After an 11-year-old girl was fatally struck by a suspected impaired driver who plowed his SUV through a park this week, Charleston police and city officials denounced the wreck as "senseless" and pledged to dedicate more resources to improving safety for pedestrians and motorists.
Police Chief Luther Reynolds said a renewed focus on traffic safety was already in the works before Monday's wreck at Cannon Park. But he said the death of Selma Akguel, who was visiting from Denmark and was walking on a sidewalk with her parents when she was hit, was a "powerful reminder" of the city's persistent traffic issues such as impaired driving.
He said the Charleston Police Department, which has long focused on other problems such as crime, is now evaluating how to dedicate more officers to traffic enforcement in the coming months. It'll be a delicate balance to not divert resources away from other important teams at a time when 36 positions are vacant, he said. Nine officers are currently assigned to traffic, and Reynolds said he'd like to eventually shift as many as 10 more officers to focus solely on traffic.
"I believe we can do better," he said.
Reynolds audited traffic data after taking the helm of the department in April. Sixty-nine percent of traffic fatalities between 2009 and 2017 involved impairment as a contributing factor, he said.
Reynolds recently called for collaboration among city departments to tackle issues such as traffic fatalities, impaired driving, speeding, accessibility and pedestrian safety. He said that push culminated in a newly formed Traffic Workgroup Committee, which involves personnel from other departments such as transportation, emergency management and the fire department.
Reynolds said the committee will evaluate data and look to council members and the mayor's office for input as it first identifies "low-hanging fruit," or obvious improvements such as better signage or speeding enforcement in problematic areas.
The death of Selma Akguel prompted outrage and showings of support from city leaders and community members. A GoFundMe page for her family set up by Charleston Mayor John Tecklenburg's son, Joseph Tecklenburg, had surpassed its $2,500 goal by raising more than $3,680 as of late Thursday afternoon.
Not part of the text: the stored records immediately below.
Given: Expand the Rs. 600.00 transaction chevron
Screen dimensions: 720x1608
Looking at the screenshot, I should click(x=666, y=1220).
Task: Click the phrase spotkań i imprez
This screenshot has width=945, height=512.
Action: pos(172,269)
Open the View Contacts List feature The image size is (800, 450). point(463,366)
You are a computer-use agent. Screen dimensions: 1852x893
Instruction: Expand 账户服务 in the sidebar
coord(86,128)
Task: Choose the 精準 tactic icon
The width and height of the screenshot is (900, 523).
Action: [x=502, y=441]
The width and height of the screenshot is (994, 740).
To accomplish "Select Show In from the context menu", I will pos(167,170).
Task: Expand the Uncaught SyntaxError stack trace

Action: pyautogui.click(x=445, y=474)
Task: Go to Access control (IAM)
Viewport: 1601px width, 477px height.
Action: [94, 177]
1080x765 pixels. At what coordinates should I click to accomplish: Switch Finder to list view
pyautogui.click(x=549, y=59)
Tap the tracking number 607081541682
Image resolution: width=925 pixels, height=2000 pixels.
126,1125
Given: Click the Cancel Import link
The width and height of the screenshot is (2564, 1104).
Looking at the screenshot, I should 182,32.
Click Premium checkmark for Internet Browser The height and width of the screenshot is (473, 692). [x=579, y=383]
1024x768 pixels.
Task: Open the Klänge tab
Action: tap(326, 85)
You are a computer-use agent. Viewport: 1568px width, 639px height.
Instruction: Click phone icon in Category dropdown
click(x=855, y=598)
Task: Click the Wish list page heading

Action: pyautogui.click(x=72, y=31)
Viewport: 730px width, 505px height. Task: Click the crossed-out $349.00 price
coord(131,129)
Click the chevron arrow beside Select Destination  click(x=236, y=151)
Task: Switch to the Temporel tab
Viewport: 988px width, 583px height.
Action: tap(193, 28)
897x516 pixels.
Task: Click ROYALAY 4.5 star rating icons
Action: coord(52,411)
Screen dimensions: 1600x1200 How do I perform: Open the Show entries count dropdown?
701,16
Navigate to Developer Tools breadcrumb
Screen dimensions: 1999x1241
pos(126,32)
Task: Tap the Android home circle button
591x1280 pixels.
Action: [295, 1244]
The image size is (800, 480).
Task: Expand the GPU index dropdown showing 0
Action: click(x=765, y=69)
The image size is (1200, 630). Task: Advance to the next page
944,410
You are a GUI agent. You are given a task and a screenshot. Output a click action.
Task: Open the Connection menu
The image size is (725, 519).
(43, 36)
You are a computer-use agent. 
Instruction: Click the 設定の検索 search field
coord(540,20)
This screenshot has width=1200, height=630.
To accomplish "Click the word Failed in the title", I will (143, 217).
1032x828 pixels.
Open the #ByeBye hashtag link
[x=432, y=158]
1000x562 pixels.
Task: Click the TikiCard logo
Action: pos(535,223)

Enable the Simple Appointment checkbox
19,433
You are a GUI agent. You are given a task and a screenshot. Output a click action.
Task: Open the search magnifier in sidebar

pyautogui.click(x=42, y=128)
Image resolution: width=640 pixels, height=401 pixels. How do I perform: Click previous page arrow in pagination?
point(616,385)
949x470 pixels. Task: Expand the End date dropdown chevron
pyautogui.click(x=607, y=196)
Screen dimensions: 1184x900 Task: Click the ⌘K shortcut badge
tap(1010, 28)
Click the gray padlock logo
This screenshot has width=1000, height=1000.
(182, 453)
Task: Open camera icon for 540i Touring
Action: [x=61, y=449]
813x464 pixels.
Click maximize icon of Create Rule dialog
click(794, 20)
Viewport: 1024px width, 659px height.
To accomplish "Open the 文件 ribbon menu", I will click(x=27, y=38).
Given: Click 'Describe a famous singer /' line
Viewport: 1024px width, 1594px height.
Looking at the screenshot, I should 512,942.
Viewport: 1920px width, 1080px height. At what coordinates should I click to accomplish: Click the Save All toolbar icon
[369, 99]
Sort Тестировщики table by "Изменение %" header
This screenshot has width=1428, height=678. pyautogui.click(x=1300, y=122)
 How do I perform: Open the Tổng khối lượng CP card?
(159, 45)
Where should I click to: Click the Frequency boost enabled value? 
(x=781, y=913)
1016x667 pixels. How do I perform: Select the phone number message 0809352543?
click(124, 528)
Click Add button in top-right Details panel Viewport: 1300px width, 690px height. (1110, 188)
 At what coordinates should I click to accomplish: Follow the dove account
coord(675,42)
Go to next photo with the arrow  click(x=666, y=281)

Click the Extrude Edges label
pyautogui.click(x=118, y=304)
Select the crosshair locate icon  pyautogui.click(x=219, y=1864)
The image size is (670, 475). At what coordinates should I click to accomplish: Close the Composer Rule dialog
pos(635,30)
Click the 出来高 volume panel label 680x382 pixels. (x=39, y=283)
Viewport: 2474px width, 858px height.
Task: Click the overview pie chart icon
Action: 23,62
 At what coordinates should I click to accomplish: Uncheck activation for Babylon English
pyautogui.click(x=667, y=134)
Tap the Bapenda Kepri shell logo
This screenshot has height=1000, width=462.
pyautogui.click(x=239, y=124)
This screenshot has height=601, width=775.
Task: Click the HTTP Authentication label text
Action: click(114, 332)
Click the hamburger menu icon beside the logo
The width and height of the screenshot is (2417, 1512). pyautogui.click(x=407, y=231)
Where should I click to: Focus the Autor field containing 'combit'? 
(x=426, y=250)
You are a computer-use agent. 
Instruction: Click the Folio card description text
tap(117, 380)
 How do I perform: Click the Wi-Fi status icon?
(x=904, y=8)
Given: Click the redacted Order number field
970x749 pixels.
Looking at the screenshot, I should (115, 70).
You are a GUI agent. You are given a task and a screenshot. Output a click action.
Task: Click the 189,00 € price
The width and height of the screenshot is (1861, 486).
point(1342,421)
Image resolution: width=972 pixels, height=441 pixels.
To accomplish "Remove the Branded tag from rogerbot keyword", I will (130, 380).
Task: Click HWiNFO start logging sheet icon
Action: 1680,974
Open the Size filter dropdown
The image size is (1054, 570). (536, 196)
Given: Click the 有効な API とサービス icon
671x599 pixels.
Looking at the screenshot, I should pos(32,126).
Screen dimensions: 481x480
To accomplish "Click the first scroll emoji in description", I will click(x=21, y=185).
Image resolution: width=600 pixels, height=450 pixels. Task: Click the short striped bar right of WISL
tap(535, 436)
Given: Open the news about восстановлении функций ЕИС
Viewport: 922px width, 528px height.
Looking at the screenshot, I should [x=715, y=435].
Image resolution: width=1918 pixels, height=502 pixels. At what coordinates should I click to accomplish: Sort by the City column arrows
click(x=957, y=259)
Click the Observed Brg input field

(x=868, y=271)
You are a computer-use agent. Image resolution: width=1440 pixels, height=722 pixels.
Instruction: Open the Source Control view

Jeffrey William Wakefield, 30, of Dogwood Road in West Ashley, is charged with reckless homicide and felony driving under the influence resulting in death in connection with the crash.
Authorities said his SUV careened through Cannon Park on Rutledge Avenue south of Calhoun Street and stopped after hitting a tree. Prior to that, police said Wakefield's SUV was involved in a hit-and-run crash that damaged an unoccupied parked car about a half-mile away on Rutledge Avenue and Morris Street.
Investigators took samples of Wakefield's breath and blood after he failed a field sobriety test, but authorities have not elaborated on whether he was suspected of being drunk. An incident report offered few details.
Councilman Mike Seekings, whose district includes the site of the fatal wreck, said he supports Reynold's initiative to get planners and department leaders in the same room to move toward "a common goal of mobility and public safety." The city also needs buy-in from businesses, residents and visitors, said Seekings, chairman of the Traffic and Transportation Committee.
"I don't know specifically what could’ve been done to prevent what happened," he said of Monday's crash, "but we have to make every effort to implement some solution."
Keith Benjamin, the city's traffic and transportation director, has worked closely with Reynolds on traffic management since the Interstate 526 bridge closure over the Wando River in May. He said the new committee should prioritize "actionable steps" for curbing problems such as pedestrian deaths.
"This is unacceptable for such a tragedy to occur, but I do think there's a responsibility the city can take to make the necessary changes for folks to be safe," he said.